▸ **Exercise data**
== Segment start ==

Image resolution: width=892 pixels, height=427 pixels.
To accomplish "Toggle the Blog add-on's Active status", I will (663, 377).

== Segment end ==
== Segment start ==

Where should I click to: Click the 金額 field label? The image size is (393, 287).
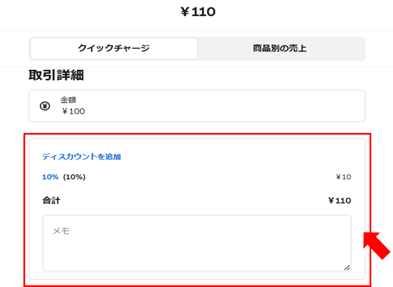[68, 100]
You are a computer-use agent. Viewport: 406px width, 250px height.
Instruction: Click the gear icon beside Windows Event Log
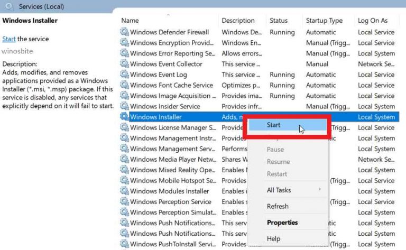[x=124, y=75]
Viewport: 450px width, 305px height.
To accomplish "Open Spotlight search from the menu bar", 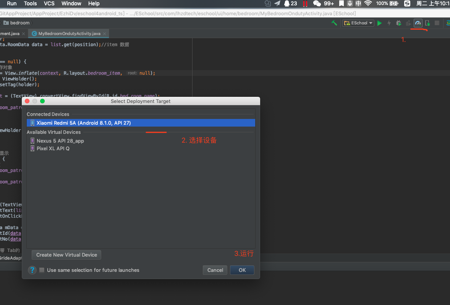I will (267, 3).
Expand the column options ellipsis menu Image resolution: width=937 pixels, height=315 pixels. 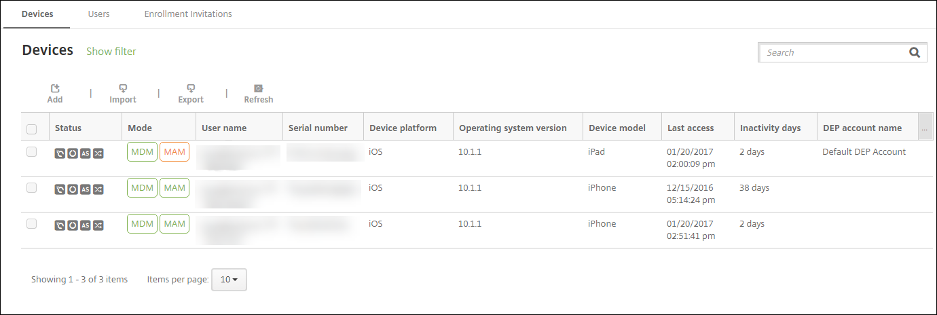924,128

== Segment end ==

▸ **Assignment**
Compute the number of lines above that contain the string "Viewport". Reply with that value only.

▸ **Solution**
2